Further reading – Charter schools: the case for from charter school provider Villa Education Trust .

If you ever feel like being inspired by the potential for education to transform a child’s life, take a look at article 29 of the United Nations Convention on the Rights of the Child. It describes how every child has the right to an education that: “develops their personality, talents and mental and physical abilities to their fullest potential” and prepares them for a responsible life, in a free society.

As signatories to this convention, New Zealand has promised this right to every single child regardless of race, gender, ability or disability. The problem is that for decades we’ve been denying this right to the very children who have the most to gain from it.

Large numbers of Māori and Pasifika children, and those with additional learning needs, have been systematically ignored by an education system that’s become less and less capable of recognising who they are, and responding to what they need to learn.

All but a tiny few of these children go to mainstream public schools. So it makes sense, that if we are serious about fulfilling their right to a meaningful and rich education, then the solution must be to refocus and resource the schools that these kids go to.

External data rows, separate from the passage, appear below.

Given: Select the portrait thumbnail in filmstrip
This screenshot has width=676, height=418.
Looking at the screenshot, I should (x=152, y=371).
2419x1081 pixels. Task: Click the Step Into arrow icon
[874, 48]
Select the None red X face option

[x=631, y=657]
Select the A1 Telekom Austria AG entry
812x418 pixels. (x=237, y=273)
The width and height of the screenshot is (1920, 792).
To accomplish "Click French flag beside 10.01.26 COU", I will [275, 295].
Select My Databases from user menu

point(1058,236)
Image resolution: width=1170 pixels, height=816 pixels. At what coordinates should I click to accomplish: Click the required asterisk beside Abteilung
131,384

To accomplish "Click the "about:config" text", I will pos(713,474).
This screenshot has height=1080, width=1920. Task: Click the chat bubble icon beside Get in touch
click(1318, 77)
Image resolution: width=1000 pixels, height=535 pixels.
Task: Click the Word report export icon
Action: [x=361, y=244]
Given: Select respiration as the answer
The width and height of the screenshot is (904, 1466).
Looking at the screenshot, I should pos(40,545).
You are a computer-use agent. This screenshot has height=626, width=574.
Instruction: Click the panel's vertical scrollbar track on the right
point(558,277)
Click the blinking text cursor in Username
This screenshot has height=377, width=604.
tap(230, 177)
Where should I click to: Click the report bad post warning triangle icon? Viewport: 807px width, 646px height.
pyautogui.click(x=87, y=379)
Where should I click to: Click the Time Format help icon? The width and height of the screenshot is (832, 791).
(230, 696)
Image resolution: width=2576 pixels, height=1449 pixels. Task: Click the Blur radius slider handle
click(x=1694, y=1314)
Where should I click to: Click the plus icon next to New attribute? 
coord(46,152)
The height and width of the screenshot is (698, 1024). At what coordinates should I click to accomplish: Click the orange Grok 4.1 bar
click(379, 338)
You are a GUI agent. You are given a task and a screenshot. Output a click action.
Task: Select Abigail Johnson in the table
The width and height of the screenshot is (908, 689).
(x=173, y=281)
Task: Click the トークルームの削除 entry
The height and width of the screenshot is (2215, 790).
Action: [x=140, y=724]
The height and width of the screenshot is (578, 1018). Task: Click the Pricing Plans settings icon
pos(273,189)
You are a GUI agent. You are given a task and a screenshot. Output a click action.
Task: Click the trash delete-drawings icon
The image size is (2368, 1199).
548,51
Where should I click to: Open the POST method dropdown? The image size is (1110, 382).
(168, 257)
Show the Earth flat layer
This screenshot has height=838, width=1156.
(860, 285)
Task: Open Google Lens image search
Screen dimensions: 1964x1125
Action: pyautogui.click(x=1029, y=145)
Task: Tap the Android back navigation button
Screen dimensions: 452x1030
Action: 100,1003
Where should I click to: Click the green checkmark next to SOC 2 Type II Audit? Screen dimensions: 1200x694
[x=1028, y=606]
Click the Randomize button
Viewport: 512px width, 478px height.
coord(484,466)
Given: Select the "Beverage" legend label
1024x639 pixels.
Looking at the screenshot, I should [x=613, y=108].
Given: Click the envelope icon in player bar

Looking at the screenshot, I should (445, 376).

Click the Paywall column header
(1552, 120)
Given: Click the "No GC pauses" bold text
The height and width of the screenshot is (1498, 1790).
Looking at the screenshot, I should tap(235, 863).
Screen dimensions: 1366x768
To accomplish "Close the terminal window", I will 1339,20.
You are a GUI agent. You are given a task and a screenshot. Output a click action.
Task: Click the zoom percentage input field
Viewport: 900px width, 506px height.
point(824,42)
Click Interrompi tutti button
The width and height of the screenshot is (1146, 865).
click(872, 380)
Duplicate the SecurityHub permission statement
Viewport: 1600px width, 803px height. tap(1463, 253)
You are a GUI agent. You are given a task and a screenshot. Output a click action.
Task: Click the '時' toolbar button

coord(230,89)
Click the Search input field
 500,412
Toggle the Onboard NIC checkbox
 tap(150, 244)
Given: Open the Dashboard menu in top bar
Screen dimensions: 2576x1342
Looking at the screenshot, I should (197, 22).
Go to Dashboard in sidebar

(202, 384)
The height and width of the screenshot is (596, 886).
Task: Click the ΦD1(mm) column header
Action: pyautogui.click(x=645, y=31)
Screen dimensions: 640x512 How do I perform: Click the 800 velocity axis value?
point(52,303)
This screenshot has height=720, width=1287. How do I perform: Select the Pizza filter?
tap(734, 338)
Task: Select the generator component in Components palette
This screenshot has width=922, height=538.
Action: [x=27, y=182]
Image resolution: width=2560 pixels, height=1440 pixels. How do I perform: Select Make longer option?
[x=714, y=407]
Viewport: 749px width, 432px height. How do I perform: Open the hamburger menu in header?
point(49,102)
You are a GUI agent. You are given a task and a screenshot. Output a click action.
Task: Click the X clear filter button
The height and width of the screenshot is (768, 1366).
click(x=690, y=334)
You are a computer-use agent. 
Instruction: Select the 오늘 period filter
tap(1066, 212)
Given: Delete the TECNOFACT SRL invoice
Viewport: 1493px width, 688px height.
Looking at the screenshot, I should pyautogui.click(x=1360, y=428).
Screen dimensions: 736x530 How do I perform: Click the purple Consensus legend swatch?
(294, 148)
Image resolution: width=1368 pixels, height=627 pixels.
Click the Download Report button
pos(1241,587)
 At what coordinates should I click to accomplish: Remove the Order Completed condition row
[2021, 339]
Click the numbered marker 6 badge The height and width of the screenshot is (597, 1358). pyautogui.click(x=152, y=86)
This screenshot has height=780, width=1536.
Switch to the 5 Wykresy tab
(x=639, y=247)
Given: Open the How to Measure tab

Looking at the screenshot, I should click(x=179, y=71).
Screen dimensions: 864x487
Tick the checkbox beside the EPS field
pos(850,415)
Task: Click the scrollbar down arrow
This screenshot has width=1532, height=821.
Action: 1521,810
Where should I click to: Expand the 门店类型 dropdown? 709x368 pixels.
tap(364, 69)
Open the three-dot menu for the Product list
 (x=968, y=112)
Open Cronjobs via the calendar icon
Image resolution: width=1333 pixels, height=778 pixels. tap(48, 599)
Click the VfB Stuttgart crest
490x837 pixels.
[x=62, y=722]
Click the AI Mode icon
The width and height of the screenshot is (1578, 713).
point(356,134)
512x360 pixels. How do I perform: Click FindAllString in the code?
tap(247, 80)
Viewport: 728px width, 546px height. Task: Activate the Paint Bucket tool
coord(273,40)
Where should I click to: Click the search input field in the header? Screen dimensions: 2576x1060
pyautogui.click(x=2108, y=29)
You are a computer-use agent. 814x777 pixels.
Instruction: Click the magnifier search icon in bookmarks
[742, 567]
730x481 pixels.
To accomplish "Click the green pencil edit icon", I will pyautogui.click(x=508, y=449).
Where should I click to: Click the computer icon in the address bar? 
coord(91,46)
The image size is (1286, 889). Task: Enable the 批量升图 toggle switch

Any other “solution” is a cop out.

Siphoning off public education funds and resources to a few charter schools does nothing to solve the failure of successive governments to resource public schools so they can deliver for the majority of Māori and other priority learners. The charter school experiment makes that failure worse.

But do they work for some so-called priority learners? Before I go there, I want to be clear on one point. There are some wonderful, talented people running charter schools. Many are Māori looking for a way to make education work for their tamariki.

I don’t blame teachers and parents for being impatient for solutions. I am too. My beef is with the architects of partnership schools, not those who work in them.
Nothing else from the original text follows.